Tell me how to respond to an argument that I have heard: that it is neither by divine law nor by human law that the Romans have the right to elect the supreme pontiff.

Teacher:

The response to that argument is that the Romans have the right to elect the supreme pontiff by divine law, if we extend our understanding of divine law to include all natural law.

Student:

This response seems unclear to me, and so I’d like you to elaborate on it according to your account of the matter. First, explain why you said “if we extend our understanding of divine law to include all natural law”; second, explain why all natural law can be called divine law.

Teacher:

First, one must distinguish among three meanings of natural law. For in one sense, natural law means that which is in conformity with natural reason, which is never in error: such as “Thou shalt not commit adultery,” “Do not lie,” and so on.

In another sense, natural law is that which is observed by those who observe only natural justice [aequitate naturali], without any human customs or constitutions. This is called natural law, because it is not contrary to the state of nature as originally established [statum nature institute].[1] And if all men lived according to natural reason or divine law, it would not be followed or observed.

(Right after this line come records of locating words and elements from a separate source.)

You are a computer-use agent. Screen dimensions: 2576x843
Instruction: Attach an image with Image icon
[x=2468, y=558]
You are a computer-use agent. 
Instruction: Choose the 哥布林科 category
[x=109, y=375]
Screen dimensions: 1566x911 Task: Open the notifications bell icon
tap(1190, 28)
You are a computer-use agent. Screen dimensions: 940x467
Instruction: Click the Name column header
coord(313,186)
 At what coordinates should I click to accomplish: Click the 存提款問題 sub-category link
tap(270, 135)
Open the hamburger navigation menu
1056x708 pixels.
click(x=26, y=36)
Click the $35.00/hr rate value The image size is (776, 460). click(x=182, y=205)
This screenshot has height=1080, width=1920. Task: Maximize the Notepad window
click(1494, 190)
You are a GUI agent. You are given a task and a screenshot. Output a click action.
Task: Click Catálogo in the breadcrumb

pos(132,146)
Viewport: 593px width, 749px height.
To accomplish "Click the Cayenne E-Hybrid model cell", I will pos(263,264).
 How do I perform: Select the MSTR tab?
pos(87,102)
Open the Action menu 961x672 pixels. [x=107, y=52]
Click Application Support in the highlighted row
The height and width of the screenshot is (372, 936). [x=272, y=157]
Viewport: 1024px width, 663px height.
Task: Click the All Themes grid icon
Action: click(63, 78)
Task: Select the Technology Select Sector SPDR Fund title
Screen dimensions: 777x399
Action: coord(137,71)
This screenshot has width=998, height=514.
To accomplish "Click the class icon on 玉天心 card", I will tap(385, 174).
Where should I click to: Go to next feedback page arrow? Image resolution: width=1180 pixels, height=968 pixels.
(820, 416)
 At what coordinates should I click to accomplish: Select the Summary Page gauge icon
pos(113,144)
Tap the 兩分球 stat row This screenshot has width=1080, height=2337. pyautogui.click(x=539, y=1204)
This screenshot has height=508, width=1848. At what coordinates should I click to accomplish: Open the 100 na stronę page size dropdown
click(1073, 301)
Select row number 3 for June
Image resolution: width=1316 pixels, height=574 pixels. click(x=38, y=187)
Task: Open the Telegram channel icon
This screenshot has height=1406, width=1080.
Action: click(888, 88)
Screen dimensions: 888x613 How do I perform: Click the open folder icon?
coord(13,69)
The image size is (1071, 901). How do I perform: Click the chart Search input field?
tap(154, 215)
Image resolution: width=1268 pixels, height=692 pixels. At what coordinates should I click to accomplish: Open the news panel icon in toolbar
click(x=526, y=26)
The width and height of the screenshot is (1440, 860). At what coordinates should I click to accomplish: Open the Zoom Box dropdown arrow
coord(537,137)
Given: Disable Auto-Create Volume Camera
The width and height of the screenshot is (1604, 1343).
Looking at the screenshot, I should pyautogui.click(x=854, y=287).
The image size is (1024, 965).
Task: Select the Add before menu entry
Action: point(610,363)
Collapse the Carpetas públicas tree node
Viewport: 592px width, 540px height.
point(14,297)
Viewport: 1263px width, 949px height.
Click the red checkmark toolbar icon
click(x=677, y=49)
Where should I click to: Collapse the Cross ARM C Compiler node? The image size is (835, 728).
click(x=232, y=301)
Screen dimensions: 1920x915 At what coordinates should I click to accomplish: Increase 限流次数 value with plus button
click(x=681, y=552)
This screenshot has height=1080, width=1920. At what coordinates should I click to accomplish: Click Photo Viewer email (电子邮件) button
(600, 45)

It is in the second sense of natural law, not the first sense, that all possessions are held in common by natural law, because in the state of nature as originally established, everything would have been held in common. And if all men lived according to reason after the Fall, all things would need to be common, and there could be no property. For “property was introduced on account of iniquity” (Decretum C. 12 q. 1 c. 2).[2] It is in this sense that Isidore speaks in the 5th book of the Etymologies, (quoted in Decretum D. 1 c. 7), where he says that “the common possession of all things and the liberty of all” are according to the natural law. For the common possession of all things and the liberty of all are not based on natural law in the first sense. For if they were, no one could legitimately make anything his property, nor could anyone become a slave by the law of nations or the civil law, because natural law in the first sense is unchangeable and invariable and does not admit of exceptions (Decretum D. 5 prima pars Gratiani para. 2, and D. 6 Gratianus post c. 3). And so it is that some men are legitimately made slaves by the law of nations, as is suggested by the Blessed Gregory, who says (Decretum C. 12 q. 12 c. 68) “it is well done, if men who in the beginning were produced free by nature, and whom the law of nations subjected to the yoke of slavery, are returned to the nature in which they were born, by the good deed of the one who sets them free.” From these words it can be deduced that all men are free by the natural law, but some however are slaves by the law of nations. Hence we conclude that the natural law, in this second sense, is not unchangeable; indeed it would be correct to establish the contrary to this law.

In the third sense, natural law refers to that which may be deduced by evident reason from the law of nations or from some human action, unless the contrary should be ordained by those to whom the matter pertains. This is called natural law by supposition [ius naturale ex suppositione]. As Isidore says in the passage cited above, the natural law has to do with “the return of entrusted things or loans of money, and the resistance of violence by force.” Now these are not natural laws in the first or second senses, because they were not in the state of nature as originally established, and they are not among those laws that would be agreed upon by men living according to reason and judging by natural justice without any human custom or statue. For among such men, nothing would be entrusted or lent, and no one would attack anyone by force. These, then, are natural laws by supposition, because, on the supposition that things or money have been made private property by the law of nations or by some human law, it may be deduced by evident reason that the entrusted things or money ought to be returned, unless the contrary is commanded by him or them to whom the matter pertains. Likewise, supposing that someone in fact injures another by violence—which is not in accordance with natural law, but contrary to it—then it can be deduced by evident reason that is permissible to repel violence with force.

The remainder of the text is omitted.